EXERCISE REQUIREMENTS.
From the entries below, tally the lines with "dimensions" in them and reply with that figure only.

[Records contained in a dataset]
>>>>>

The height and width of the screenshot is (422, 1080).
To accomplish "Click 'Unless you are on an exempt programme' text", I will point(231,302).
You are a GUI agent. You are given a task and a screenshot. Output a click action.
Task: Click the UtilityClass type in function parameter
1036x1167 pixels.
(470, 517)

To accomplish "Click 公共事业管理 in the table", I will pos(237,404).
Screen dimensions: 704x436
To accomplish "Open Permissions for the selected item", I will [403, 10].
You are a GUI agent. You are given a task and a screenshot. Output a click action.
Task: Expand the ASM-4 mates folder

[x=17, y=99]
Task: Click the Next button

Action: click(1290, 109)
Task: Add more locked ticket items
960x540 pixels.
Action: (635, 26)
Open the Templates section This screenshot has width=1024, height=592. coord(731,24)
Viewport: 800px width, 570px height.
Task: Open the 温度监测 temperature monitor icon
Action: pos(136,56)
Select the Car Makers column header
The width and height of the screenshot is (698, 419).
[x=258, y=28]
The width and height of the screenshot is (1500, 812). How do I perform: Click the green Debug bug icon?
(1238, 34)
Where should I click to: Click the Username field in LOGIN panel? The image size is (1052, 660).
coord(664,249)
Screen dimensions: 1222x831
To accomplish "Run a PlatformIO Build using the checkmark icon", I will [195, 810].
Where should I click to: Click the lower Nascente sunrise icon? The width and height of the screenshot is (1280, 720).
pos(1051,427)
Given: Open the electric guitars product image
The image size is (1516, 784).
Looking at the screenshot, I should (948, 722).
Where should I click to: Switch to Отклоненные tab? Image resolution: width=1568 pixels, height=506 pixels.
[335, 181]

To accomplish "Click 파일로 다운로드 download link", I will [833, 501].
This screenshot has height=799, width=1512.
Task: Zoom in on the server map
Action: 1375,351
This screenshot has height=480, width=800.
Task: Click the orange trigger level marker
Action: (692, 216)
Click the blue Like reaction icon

<<<<<

SOLUTION FOR THIS PROBLEM.
2